TEXTAUSZUG

• • • •

Dating-Trend "medium ugly": Das Märchen von den hässlichen und treuen Männern
Neulich sprach ich mit einer Freundin, die praktisch Familie ist. Gemeinsam haben wir so einige Herzschmerzgeschichten in unserem Leben erlebt – und überwunden.
Ebendiese Freundin hat selbst eher überdurchschnittlich viel Unglück mit den Männern. Kürzlich zählte sie, in einem von Selbstzweifeln gespickten Geständnis, unzählige Gründe dafür auf. Während ich ihr lauschte, überlegte ich schon fieberhaft, wie ich ihr einen meiner essenziellen Punkte klarmachen konnte, ohne gemein zu wirken.
Schließlich sagte ich: "Ich glaube, du musst endlich anfangen, jemanden aus deiner Liga zu daten, anstatt immer nur Männer darunter".

• • • •

BEREITGESTELLTES MATERIAL
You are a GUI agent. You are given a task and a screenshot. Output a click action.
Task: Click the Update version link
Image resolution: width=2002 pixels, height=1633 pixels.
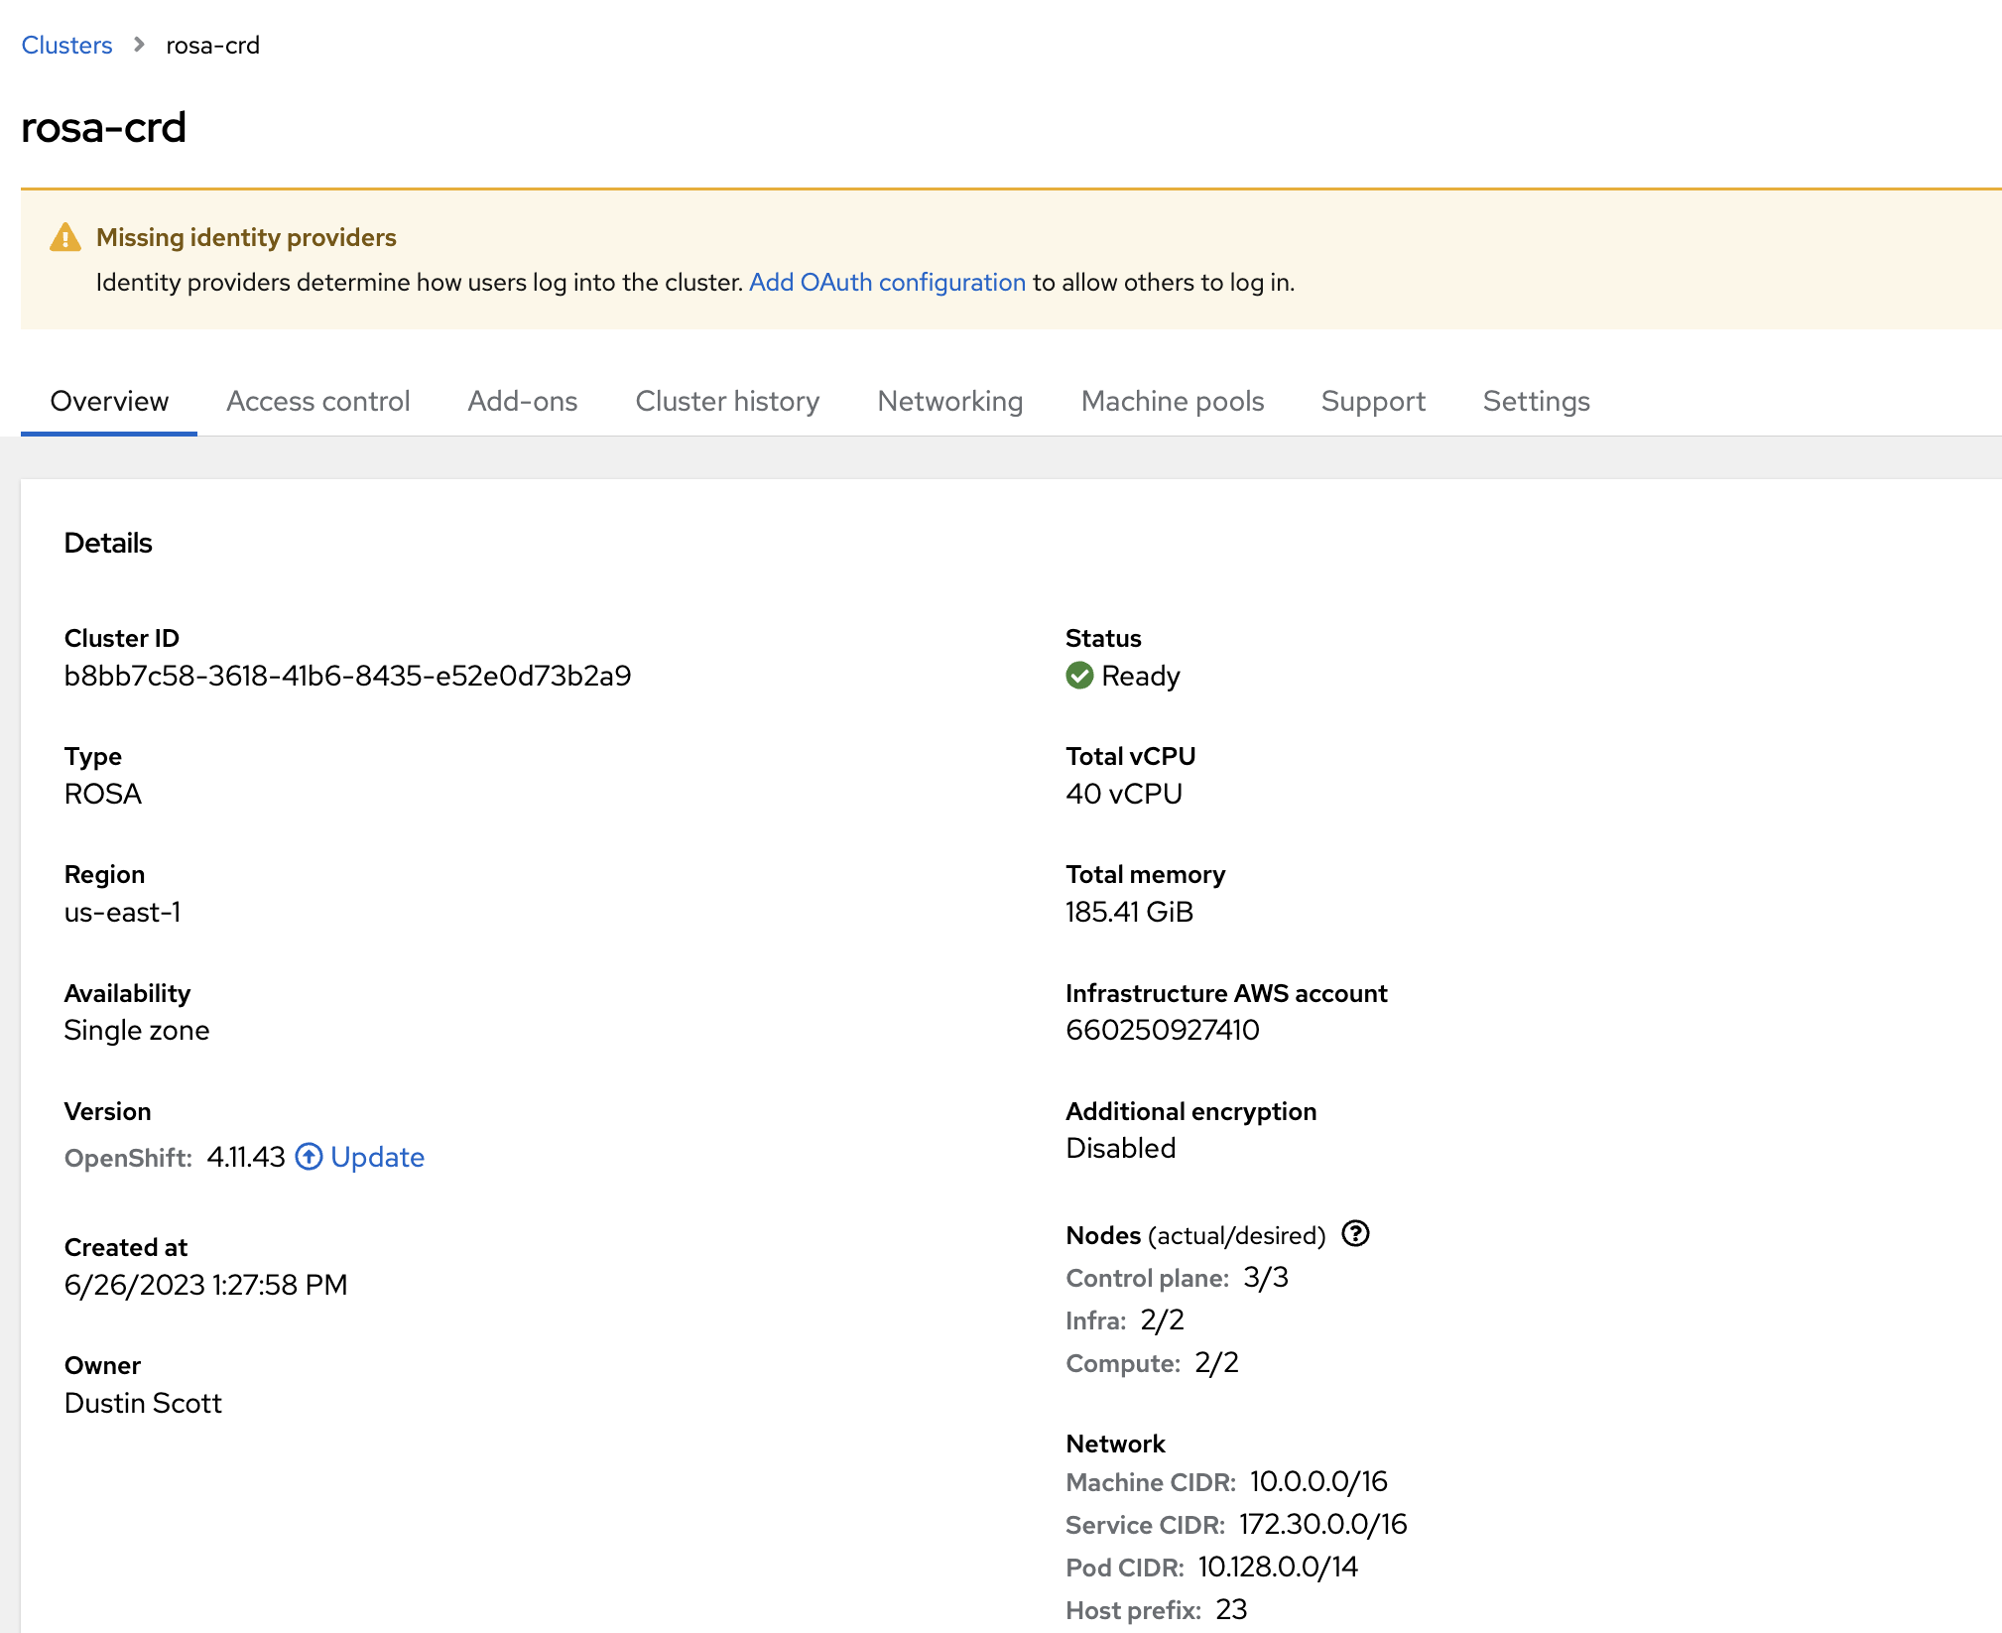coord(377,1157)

• • • •

SCHRIFTLICHE AUFGABE A
Mit wem sprach die erzählende Person laut dem Text neulich?
SCHRIFTLICHE AUFGABE B
Gib den Abschnitt des Textes beginnend bei "Ebendiese Freundin hat" und endend bei "gemein zu wirken." wieder und ersetze dabei "Freundin" durch "Bekannte".
SCHRIFTLICHE AUFGABE C
Warum überlegte die erzählende Person im Text fieberhaft, während sie ihrer Freundin zuhörte?
Stütze dich ausschließlich auf den Text.

ENDGÜLTIGE ANTWORT A
Mit einer Freundin, die praktisch Familie ist.

ENDGÜLTIGE ANTWORT B
Ebendiese Bekannte hat selbst eher überdurchschnittlich viel Unglück mit den Männern. Kürzlich zählte sie, in einem von Selbstzweifeln gespickten Geständnis, unzählige Gründe dafür auf. Während ich ihr lauschte, überlegte ich schon fieberhaft, wie ich ihr einen meiner essenziellen Punkte klarmachen konnte, ohne gemein zu wirken.

ENDGÜLTIGE ANTWORT C
Sie wollte der Freundin einen ihrer essenziellen Punkte klarmachen, ohne dabei gemein zu wirken.